Word and element location records

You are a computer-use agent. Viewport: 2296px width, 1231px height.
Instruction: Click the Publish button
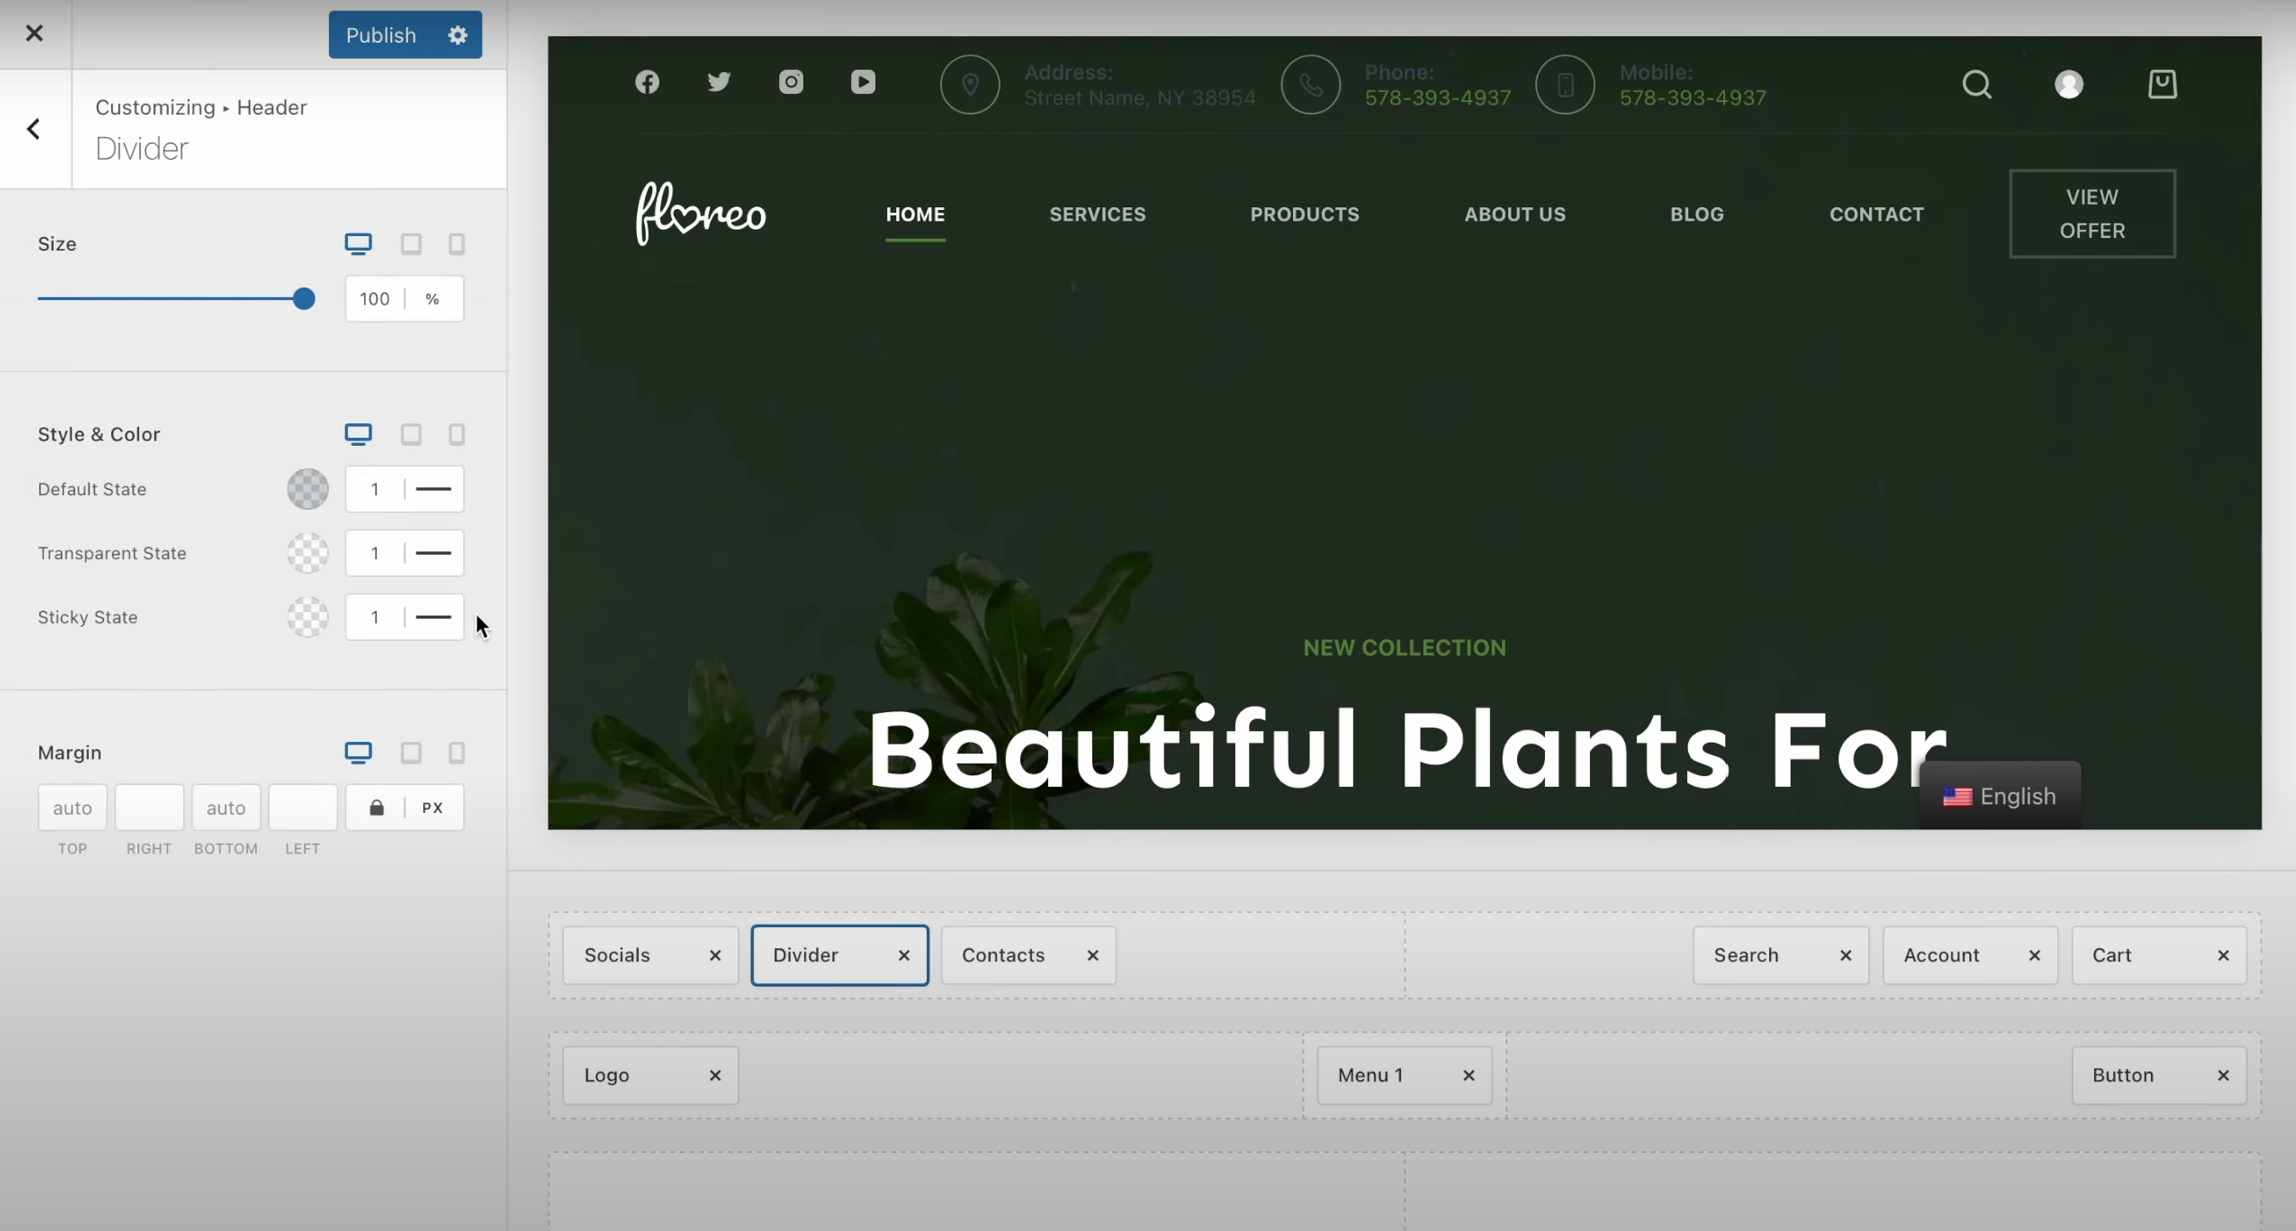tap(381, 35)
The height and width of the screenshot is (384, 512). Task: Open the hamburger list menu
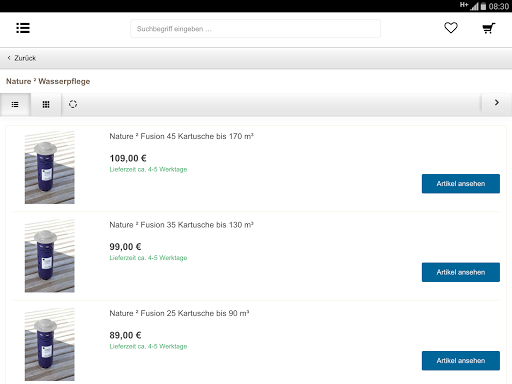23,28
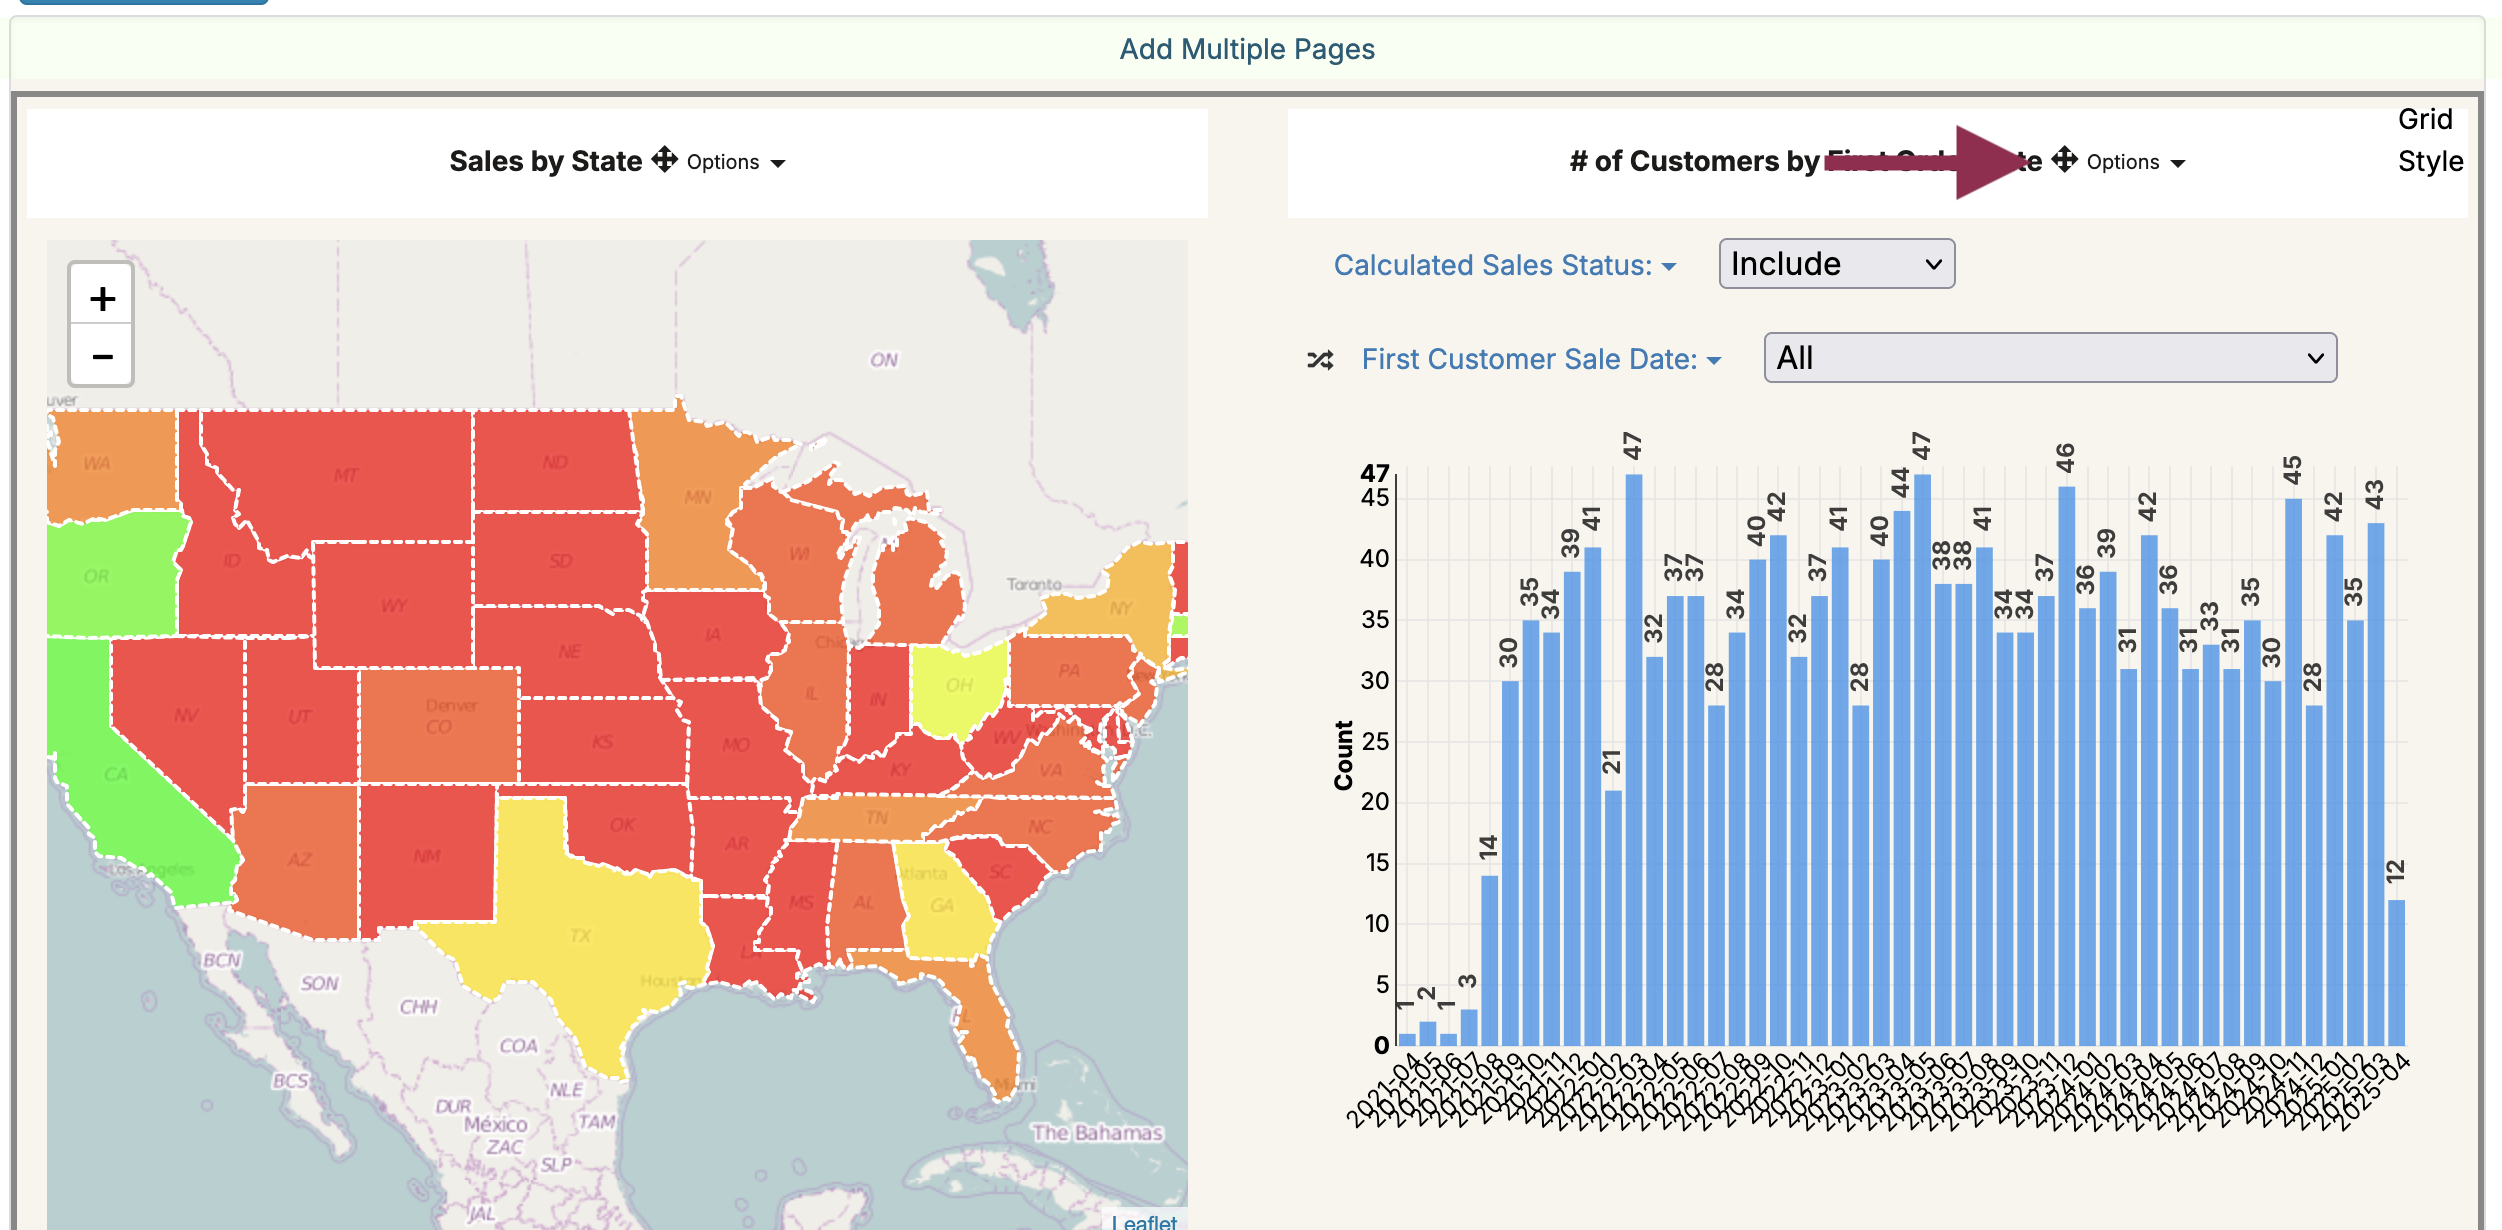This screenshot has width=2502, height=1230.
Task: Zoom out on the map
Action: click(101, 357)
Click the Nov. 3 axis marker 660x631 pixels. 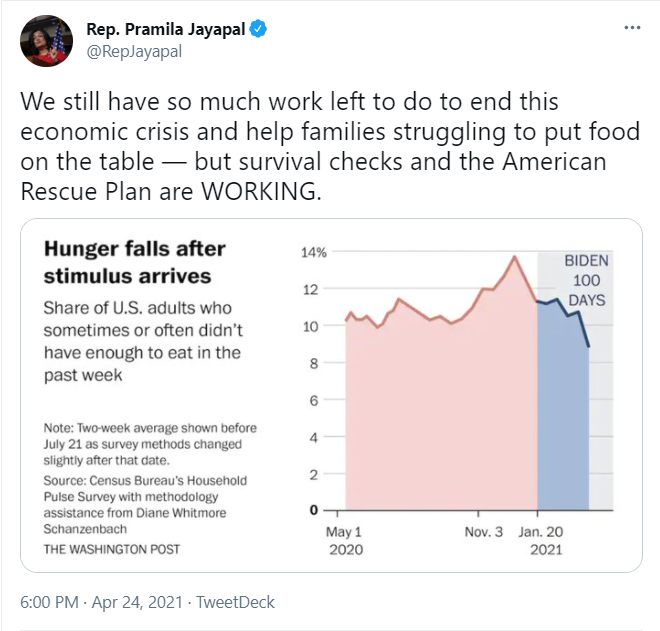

* **WORK REQUIRED**
Copy out again the records from the line that contains "The height and" through the end of the records, keeping both ends. Omit the pictures from your answer.

* **SOLUTION TO THE EXERCISE**
The height and width of the screenshot is (384, 512). Task: Open the hamburger list menu
23,28
This screenshot has width=2502, height=1230.
Task: Zoom out on the map
Action: click(101, 357)
Click the Nov. 3 axis marker 660x631 pixels. 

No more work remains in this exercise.